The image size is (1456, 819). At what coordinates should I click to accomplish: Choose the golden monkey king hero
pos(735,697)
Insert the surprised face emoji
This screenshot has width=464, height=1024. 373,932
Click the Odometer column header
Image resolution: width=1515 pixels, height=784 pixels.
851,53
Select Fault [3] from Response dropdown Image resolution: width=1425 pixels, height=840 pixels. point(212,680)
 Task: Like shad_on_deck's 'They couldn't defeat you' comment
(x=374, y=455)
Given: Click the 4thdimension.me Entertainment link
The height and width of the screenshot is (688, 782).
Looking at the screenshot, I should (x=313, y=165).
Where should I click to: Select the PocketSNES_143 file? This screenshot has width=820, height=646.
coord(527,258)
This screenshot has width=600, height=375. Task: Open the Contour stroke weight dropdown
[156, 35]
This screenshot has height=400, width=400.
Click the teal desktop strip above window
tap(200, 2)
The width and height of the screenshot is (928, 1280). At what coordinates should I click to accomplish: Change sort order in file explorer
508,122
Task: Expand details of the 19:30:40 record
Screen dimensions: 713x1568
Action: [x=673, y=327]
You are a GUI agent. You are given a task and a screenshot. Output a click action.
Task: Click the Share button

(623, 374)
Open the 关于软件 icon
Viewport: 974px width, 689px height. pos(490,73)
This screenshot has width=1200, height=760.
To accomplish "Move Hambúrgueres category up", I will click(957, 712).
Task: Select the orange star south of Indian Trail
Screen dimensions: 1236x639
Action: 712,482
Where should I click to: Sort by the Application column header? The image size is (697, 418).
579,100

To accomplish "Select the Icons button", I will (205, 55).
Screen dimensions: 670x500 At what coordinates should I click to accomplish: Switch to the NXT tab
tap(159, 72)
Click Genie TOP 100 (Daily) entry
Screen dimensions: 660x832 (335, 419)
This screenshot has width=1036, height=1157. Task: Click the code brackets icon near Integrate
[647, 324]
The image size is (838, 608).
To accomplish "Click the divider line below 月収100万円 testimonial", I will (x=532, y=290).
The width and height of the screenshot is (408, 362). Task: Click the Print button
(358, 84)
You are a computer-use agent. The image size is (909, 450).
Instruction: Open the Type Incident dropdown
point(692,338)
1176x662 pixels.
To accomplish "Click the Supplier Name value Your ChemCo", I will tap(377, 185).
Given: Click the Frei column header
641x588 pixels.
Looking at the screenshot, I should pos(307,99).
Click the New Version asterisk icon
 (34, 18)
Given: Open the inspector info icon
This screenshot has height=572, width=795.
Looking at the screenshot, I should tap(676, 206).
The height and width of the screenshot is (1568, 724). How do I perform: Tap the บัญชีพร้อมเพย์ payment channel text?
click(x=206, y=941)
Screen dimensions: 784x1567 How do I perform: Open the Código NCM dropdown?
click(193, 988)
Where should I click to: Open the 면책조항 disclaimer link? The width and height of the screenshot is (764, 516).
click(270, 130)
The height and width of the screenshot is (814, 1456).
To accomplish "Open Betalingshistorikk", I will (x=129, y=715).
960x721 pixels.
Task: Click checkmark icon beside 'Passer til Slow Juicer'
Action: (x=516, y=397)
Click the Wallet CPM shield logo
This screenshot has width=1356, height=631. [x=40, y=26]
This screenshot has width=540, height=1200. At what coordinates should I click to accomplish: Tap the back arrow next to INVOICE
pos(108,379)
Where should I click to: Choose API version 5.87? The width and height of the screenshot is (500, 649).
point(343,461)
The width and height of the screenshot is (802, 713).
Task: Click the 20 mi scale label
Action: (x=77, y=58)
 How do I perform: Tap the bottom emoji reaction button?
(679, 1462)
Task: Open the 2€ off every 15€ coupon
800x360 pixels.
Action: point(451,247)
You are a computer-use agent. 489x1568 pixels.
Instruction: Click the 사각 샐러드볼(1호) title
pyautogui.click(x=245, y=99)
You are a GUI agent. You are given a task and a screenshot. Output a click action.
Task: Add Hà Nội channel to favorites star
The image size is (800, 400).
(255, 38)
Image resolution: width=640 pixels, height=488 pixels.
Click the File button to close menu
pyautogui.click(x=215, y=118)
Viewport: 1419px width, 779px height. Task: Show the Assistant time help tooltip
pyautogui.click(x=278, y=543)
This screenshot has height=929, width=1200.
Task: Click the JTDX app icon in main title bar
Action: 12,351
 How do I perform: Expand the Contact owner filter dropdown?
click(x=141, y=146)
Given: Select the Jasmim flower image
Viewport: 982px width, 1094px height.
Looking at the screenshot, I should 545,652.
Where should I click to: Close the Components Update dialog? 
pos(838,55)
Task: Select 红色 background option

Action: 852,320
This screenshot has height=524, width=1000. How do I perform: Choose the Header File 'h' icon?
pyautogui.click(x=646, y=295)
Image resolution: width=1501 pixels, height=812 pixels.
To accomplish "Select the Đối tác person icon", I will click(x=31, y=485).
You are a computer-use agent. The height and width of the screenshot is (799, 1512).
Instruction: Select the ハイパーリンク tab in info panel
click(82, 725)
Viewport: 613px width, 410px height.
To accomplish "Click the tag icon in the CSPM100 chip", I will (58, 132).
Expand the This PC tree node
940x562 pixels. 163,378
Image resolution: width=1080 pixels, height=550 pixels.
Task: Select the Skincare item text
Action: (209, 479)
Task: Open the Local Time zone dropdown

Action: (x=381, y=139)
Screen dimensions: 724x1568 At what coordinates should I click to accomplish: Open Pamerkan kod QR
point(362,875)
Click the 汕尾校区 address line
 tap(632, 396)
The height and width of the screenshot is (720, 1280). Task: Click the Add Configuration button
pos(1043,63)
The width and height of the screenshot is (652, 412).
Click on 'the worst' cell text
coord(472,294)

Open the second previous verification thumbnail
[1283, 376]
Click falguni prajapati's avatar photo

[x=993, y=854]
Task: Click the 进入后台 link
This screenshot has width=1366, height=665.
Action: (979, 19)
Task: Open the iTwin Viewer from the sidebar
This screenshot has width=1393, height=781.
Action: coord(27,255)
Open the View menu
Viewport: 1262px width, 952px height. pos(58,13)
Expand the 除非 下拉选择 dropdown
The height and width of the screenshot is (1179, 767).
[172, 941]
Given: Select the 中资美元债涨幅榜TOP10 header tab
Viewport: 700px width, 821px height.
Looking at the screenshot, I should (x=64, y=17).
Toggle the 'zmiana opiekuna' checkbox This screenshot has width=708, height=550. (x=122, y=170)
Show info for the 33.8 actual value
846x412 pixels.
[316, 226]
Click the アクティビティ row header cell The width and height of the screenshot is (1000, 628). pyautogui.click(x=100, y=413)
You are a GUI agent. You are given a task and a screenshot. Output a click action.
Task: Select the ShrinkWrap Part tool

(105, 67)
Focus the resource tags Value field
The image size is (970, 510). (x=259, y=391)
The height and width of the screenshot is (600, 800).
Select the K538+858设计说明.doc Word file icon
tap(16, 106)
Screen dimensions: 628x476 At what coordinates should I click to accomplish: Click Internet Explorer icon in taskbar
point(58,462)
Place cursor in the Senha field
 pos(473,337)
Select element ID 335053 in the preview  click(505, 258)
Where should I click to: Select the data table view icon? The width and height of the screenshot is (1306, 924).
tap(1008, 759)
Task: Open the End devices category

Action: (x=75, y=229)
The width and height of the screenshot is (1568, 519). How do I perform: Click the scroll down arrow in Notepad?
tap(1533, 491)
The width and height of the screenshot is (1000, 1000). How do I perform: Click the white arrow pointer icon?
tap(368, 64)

(What the exercise asks) For each line of the material that includes the word "computer", make a copy.

(Output)
You are a computer-use agent. The image size is (909, 450).
You are a computer-use agent. 489x1568 pixels.
You are a computer-use agent. The height and width of the screenshot is (799, 1512).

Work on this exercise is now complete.